The crude fluorescein is prepared by co-heating phthalic anhydride and resorcinol and is used as a raw material, the purity of the raw material is not limited, and the industrially obtained conventional crude fluorescein is only used. Taking 25g of crude fluorescein and 1200mL of ethyl acetate, putting the mixture into a 500mL three-mouth reaction bottle, uniformly stirring at 90 r/min, continuously adding 7.5g of pyridine (acid binding agent) and 10g of acetic anhydride into the reaction bottle, controlling the temperature to be 60 ℃, stirring and reacting for 3h, and rotating speed to be 80-100 r/min. After the reaction is completed, the temperature is reduced to 22 ℃, the stirring crystallization is carried out for 1.5h, the suction filtration is carried out, the stirring speed is 100-150 r/min, the filter cake is pulped once by 200ml of purified water, the pulping speed is 200 r/min, the pulping time is 25min, and the acetic anhydride, pyridine and acetic acid solvent residues which are easy to dissolve in water can be removed through the pulping of the purified water. And after the beating is finished, drying by air blast at 45 ℃ for 7.5h to obtain the orange diacetyl fluorescein. Dissolving and clearing with 5 times volume of dichloromethane at 40 ℃, then carrying out heat filtration, adding 4 times volume of ether for precipitation, cooling to 0-5 ℃, stirring for 1.5h, carrying out suction filtration, wherein the stirring speed is 80-100 r/min, and carrying out forced air drying at 50 ℃ for 8h to obtain the white diacetyl fluorescein.

Taking diacetyl fluorescein, adding methanol with 5 times volume (mass-volume ratio, the same below) into a 500mL three-necked flask, stirring and uniformly mixing at 100-; adding 15.8g of acetic acid, and continuing to react for 3.5 h; cooling to 0-5 ℃, stirring, crystallizing for 1.0h, performing suction filtration for 0.5-1h, and performing forced air drying at 45 ℃ for 7.5h to obtain a crude product fluorescein.
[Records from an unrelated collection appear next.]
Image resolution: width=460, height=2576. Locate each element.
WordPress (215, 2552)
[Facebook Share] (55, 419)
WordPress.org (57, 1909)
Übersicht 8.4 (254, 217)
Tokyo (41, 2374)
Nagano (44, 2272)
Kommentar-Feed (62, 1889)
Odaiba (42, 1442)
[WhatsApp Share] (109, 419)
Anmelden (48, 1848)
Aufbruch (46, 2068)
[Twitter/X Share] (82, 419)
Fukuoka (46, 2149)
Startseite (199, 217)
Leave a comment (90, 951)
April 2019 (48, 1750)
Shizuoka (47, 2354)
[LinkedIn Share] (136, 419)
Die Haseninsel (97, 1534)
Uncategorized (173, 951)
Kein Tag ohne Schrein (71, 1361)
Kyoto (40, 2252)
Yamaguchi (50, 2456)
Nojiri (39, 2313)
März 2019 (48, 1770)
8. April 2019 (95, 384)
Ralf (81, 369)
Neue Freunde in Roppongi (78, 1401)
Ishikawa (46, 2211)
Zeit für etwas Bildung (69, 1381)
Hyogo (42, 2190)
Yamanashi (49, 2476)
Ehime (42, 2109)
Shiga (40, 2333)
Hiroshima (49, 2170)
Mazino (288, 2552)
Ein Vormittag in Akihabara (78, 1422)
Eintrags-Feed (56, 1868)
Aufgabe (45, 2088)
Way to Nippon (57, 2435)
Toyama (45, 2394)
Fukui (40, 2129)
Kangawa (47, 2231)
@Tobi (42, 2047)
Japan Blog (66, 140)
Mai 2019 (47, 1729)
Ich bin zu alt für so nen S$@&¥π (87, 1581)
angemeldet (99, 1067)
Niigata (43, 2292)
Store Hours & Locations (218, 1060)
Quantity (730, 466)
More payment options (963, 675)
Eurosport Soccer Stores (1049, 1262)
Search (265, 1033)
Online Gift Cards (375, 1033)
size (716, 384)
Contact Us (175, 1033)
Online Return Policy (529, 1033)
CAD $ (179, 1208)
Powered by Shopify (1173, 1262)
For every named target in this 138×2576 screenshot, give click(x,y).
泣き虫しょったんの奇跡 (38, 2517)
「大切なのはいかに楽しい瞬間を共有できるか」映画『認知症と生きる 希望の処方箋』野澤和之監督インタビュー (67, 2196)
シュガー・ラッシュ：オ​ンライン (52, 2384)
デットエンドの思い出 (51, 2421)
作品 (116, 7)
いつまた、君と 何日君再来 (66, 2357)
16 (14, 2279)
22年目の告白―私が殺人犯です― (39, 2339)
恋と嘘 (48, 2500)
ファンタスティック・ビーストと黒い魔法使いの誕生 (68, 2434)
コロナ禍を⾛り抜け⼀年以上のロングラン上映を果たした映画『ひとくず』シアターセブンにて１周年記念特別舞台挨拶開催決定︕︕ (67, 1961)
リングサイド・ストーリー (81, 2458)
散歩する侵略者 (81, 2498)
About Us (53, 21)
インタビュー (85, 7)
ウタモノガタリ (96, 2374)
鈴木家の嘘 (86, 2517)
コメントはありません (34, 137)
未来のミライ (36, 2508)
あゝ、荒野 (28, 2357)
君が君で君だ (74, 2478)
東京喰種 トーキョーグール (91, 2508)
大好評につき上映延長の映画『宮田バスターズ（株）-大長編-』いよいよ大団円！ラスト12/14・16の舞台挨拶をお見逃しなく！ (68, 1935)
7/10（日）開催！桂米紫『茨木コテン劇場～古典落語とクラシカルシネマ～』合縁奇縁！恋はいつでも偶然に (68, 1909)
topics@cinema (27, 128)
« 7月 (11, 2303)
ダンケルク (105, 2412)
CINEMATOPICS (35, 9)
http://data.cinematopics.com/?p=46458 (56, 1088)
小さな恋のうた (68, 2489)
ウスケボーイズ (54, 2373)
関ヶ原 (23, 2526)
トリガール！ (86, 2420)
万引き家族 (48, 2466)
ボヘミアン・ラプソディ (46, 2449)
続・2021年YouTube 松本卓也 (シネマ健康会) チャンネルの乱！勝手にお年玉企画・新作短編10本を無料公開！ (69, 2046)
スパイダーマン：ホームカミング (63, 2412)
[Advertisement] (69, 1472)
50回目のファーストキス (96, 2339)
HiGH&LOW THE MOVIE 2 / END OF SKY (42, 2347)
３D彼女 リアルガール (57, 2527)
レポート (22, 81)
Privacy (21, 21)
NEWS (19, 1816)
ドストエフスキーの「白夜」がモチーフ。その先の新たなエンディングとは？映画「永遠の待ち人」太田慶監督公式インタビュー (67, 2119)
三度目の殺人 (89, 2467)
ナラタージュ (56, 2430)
Adding the crude fluorescein into 6 times of anhydrous ethanol, pulping at 65 deg.C at 100 rpm for 30min, cooling to room temperature, vacuum filtering for 1h, and air drying at 55 deg.C for 8h to obtain refined fluorescein.

The purity of the refined fluorescein is up to 99.92% by detection, and the organic solvent has no residue.

The above description is only a preferred embodiment of the present invention, and not intended to limit the present invention in other forms, and any person skilled in the art may apply the above modifications or changes to the equivalent embodiments with equivalent changes, without departing from the technical spirit of the present invention, and any simple modification, equivalent change and change made to the above embodiments according to the technical spirit of the present invention still belong to the protection scope of the technical spirit of the present invention.